Documentário sobre Kurt Cobain deveria ser audiolivro
“Kurt Cobain – Retrato de uma Ausência”, que estreia nesta sexta-feira no Brasil, seria melhor se fosse um audiolivro, não um filme. Explico: o documentário sobre o líder do Nirvana, que se matou em 1994, baseia-se em 25 horas de entrevistas em áudio dadas por Cobain para o crítico musical Michael Azerred, que escreveu o livro “Come As You Are”.
As declarações de Cobain são essenciais. Ele fala abertamente sobre tudo: infância, adolescência, início de carreira, explosão do Nirvana, problemas físicos, emocionais e com drogas, a relação com a mulher Courtney Love, as crises com o sucesso. E o cantor se revela um personagem sensível o suficiente para interessar a qualquer espectador, mesmo que não seja fã do Nirvana.

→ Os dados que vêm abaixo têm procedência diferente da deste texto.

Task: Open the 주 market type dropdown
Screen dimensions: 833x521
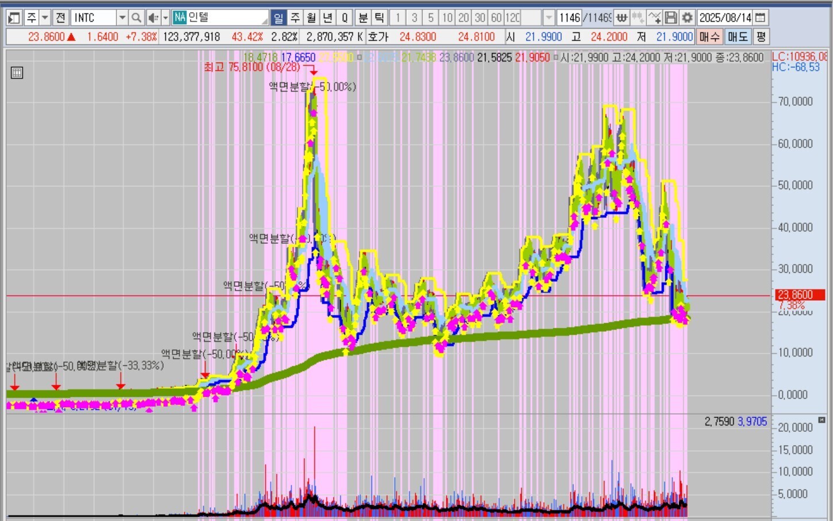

Por outro lado, as imagens do filme são irrelevantes. Para preencher os 96 minutos de entrevistas editadas, o diretor AJ Schnack fez uma opção estranha. Em vez de usar arquivos sobre Cobain (talvez por falta de material pré-sucesso do Nirvana, talvez por falta de direitos autorais), ele decidiu ilustrar as palavras com cenas cotidianas filmadas em cidades onde o cantor viveu. Se Cobain fala que trabalhou limpando lareiras de hotel, mostra-se uma cena de alguma pessoa limpando lareiras – e assim por diante. Ou seja, o filme é sobre um roqueiro americano, mas seu literalismo é praticamente lusitano.